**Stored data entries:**
——————
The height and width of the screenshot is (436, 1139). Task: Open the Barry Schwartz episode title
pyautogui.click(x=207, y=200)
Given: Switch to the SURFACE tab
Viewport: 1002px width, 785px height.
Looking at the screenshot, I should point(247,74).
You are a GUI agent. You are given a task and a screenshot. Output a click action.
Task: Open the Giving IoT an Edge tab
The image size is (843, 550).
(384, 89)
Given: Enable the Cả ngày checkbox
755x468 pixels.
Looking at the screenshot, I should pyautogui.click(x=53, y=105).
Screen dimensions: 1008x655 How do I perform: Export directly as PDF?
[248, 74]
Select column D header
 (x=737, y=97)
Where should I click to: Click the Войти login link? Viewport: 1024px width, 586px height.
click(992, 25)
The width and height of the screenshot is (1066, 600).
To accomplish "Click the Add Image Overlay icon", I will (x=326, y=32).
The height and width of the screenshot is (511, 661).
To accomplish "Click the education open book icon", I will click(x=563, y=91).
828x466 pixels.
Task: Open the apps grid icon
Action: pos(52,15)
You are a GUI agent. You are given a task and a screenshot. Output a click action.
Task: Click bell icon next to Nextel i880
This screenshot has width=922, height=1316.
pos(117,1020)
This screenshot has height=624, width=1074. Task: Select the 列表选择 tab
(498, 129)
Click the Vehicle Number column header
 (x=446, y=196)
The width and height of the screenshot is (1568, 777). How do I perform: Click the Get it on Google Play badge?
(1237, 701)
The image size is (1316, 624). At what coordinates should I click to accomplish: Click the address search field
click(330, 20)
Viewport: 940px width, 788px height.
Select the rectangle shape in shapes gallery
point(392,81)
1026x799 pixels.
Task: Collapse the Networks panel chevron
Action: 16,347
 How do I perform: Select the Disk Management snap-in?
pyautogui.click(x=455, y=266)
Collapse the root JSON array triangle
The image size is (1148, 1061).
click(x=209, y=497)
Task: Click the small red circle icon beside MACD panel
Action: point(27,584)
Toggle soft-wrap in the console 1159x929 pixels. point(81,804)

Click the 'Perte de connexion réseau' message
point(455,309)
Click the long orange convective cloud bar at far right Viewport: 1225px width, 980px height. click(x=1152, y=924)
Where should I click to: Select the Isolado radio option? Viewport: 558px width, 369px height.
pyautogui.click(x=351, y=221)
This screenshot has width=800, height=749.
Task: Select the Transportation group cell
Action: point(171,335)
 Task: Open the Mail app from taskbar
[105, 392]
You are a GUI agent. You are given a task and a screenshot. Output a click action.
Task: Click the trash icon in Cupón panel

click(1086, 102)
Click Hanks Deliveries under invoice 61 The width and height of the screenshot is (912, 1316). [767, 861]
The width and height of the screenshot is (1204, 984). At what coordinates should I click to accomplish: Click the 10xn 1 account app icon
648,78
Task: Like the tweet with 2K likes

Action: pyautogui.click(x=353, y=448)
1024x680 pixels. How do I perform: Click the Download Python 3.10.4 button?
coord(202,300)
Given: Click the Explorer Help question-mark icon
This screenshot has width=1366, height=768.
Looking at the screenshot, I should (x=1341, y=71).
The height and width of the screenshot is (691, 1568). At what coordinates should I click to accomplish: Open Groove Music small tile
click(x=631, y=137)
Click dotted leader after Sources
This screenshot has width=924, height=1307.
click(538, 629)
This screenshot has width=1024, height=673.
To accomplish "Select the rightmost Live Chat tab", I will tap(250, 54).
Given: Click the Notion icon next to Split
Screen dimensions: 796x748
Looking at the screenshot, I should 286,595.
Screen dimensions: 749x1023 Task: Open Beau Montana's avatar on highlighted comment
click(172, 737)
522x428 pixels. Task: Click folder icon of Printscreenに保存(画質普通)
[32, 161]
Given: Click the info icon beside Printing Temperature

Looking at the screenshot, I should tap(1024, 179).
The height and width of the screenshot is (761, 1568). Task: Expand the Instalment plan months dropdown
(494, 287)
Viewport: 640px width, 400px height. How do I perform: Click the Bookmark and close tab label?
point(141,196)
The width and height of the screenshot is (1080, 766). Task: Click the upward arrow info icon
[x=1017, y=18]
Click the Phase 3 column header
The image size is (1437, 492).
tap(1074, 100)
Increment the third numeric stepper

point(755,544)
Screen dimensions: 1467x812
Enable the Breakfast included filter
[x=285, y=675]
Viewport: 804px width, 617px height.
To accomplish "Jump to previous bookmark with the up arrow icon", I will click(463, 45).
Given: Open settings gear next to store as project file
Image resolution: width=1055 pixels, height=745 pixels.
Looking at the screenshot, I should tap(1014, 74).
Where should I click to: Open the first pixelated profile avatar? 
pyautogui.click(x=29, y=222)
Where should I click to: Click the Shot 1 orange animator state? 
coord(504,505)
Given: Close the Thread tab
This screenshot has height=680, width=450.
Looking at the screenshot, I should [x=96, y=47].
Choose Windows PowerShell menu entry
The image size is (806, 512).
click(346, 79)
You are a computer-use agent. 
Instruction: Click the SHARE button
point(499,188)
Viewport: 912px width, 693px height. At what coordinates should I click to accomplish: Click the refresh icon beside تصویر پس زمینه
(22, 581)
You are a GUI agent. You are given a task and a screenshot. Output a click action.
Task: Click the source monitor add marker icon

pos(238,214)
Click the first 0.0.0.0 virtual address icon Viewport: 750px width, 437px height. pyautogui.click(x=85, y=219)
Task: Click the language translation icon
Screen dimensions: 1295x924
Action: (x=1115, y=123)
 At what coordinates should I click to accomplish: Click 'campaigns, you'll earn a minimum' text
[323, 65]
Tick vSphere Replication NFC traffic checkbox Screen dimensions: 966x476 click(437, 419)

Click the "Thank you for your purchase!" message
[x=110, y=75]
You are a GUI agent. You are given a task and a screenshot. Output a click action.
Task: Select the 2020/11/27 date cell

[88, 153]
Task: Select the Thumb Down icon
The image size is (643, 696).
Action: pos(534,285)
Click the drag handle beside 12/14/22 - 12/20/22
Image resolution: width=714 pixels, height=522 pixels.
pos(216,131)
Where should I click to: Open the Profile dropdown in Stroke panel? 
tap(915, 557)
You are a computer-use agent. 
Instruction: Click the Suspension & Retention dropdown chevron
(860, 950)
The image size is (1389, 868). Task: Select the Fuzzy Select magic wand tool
——————
**Work to be completed:** A single figure is required: the number of lines above in which the word "checkbox" occurs.

**Exercise answer:** 2